Question: But wouldn't you still have to know the frequency on the top line hit to figure out a playable number?

I took many a fill on advantage slots. Those machines took lots of fills simply because the hustler cashes out once he gets the bonus. I took many a "3 fills in 24 hours check" where they send a mechanic around to see if the machine is malfunctioning or overpaying. They would sometimes run the display screen through many screens and I got to see the return of the machine.

I got to see the "actual returns" on many a flush attack video poker. We're talking unlinked machines here. I'll give you the difference between flush attacks in two different spots with two different payscales....and why the big difference in what the actual returns were showing.

At the Red Lion in Elko I had no competition. All the action on the machines were from out of state junketeers. They were very bad players. They basically undervalued flush cards. Correct strategy is all 3-card-flushes play over all 2-card-royals. A ploppie type strategy makes a flush about every 90 games where flush 50 creates a flush every 55 games.

The machines at Red Lion were 7/5 flush attacks, 100.78% with correct strategy.

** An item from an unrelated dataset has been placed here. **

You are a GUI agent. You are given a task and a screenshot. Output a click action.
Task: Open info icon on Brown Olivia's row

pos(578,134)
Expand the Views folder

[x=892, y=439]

When mechanics came around working on the machines I kept an eye out when they were going through the screens and many times they punched up the "actual return" screen. Al the machines were showing between 97% and 98% return.

I would spend about 6 weeks at a time in Elko and averaged an earn of about $1200 a week off those flush attacks. I was there 4 or five times a year. My earn was covered up by the bad play of the ploppies. But I don't know exactly how much percentage wise I was cutting into the house win.

The Pioneer in Laughlin was a different story. They unlinked the flush attacks about 1999. They were 8/5 flush attacks coming in at 101.83% with correct strategy. Slot card was worth .16666% CB, and .33333% comp. Plus there were other promotions like 4K bonus's, etc.

I had lot's of competition from other pros on that bank. It was a straight through play with addons. But the ploppies also played the game. It was a mixture of ploppies and pros. When the ploppies would get up, the pro on the machine just over would cup his/her machine and jump over to the ploppie machine to play it through collecting the bonus flush...then cash out and move back to the play through machine. You added to your bottom line by picking up the 5 for 1 flushes the ploppie made before they left the machine.

We all got a look at the "actual return" on those machines too when mechanics worked on them. The machines ranged from one machine that showed 99.9% to the rest that showed up to 101.2%. What was the big difference between the Red Lion returns and the Pioneer returns? First, the 8/5's are a little over 1% better payback to start with. But why were the Pioneer machines showing returns lower than the rated return if they were getting so much pro action? Because it was a mixture of pro action and ploppie action.

The Pioneer flush attack play lasted about 3 years.